On Tuesday, Jan. 31, President Donald Trump took to a primetime press conference to announce his two "finalists" for the Supreme Court justice appointment. After announcing Judge Neil Gorsuch as his nominee for the Supreme Court, many wondered not just how well the two know each other (Trump famously said, "Was it really a surprise? Was it?"), but, how Donald Trump and Neil Gorsuch know each other at all. According to a report published by Newsweek, Gorsuch is what people would call an "Originalist" or a "Constitutionalist," which means that Gorsuch holds a "strict originalist interpretation of the U.S. Constitution" — for him, there's no reading between the lines as far as Gorsuch is concerned. As many feel the Constitution is a living, breathing, evolving document, those like Gorsuch believe that the Constitution is meant to be read and enacted into legislation exactly as is. For Trump, that news couldn't be better.
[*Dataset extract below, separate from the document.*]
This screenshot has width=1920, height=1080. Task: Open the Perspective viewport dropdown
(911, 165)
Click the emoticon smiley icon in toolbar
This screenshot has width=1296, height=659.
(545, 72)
During the third and final debate, Trump made clear that if elected president, he would do all he could to ensure that the Constitution be read and interpreted the way it was written. Of the justices he would appoint if given the chance, he said:
The justices that I’m going to appoint will be pro-life, they will have a conservative bent. They will be protecting the Second Amendment. They are great scholars in all cases ― and they’re people of tremendous respect. They will interpret the Constitution the way the founders wanted it interpreted.
According to Politico, Trump met with Gorsuch during his transition, just weeks after he released a list of 21 possible candidates for the SCOTUS nomination during his 2016 campaign. Following the transition, Leonard Leo — a Trump advisor on the SCOTUS nomination — gave a statement following Trump's inauguration to the presidency:
Under our Constitution, the power rests with the people, and that was at the core of Justice Scalia’s legacy, and you heard from President Trump’s inauguration that is the core of Trump’s agenda, and that’s very much the core of what Neil Gorsuch’s record is as a jurist. He’s an excellent writer. He’s got sharp analytical ability, strong intellect and he’s got a lot of strength and courage. Those are things that the president very much wants in a nominee.
Though it seems like the two men don't have a personal history together — Gorsuch is just 49 years old and from Denver — it's clear that both men share incredibly close personal views on the way they feel government should be run, as well as how they believe the Constitution should be interpreted. In the wild world of Washington, that seems to be all you need.